The Problematic Narrative of Iraq’s ‘Uncontrolled Militias’

Is the ‘unruly militias’ narrative a new challenge or justification?

The “uncontrolled militias” and the motives and perpetrators behind them is the latest apparent issue concerning the Iraqi government, Iraqi public opinion, and to some extent, the United States. The terminology itself could also be viewed as a new justification utilized by the pro-Iran camp to continue its denial of connection with activities committed by its directly affiliated proxy militias in Iraq.

Akin to many other regional political crises or conflicts, Iraqi geopolitics requires understanding its complexities beyond the common approach. For instance, one cannot view the Hashd al-Shaabi or Popular Mobilization Forces (PMF) only through its chronicles being ultimately a 'Shia majority' or a 'Pro-Iran' organization overlooking its Intra-Shia rivalry, which presents a major ideological and political rift between Iran and Iraq.

Supplied material:
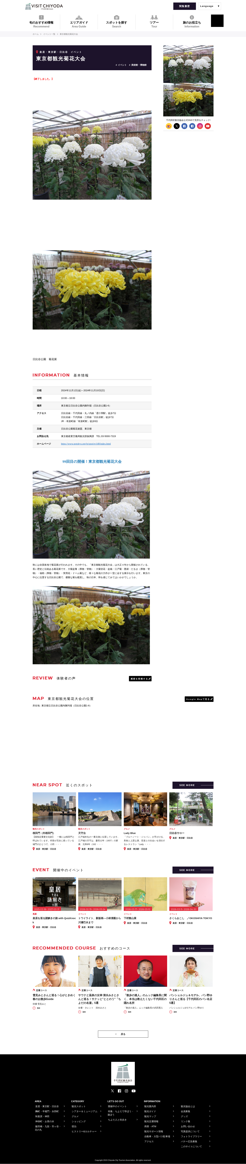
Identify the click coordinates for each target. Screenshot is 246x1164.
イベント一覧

Your tasks:
a - In one to three sentences, explain why the Iraq militias article says the Popular Mobilization Forces should not be viewed only as a "Shia majority" or "Pro-Iran" organization.
b - Carry the Iraq militias article forward from its final sentence.

Per-task answers:
a - Viewing the Popular Mobilization Forces only that way overlooks the intra-Shia rivalry within the organization. That rivalry presents a major ideological and political rift between Iran and Iraq.

b -
The significant distinction increasingly emerged during Iraq's October uprising (2019-2020). PMF enjoyed considerable popularity and respect in many areas across Iraq following the defeat against the terrorist organization and the self-proclaimed Islamic State of Iraq and the Levant (ISIL) circa 2017. Despite significant reservations from many Sunni communities who experienced human rights violations by the group based on false affiliations with ISIL. In October 2019, as the protests mainly took place in Baghdad and the Shia-majority southern provinces, PMF groups started attacking peaceful protesters from their own sect – and here was the distinction necessary. The pro-Iran militias within the PMF did not fight ISIL to defend Iraq or its Shia community from ISIL; they supported the pro-Tehran political class in Baghdad. When the communities threatened this political class's destiny, it claims to represent Iran's greediness to maintain power and influence in Iraq was evident through the Iranian ambassador’s anti-protest statements and pro-Iran political parties and groups politically and physically attacking protesters.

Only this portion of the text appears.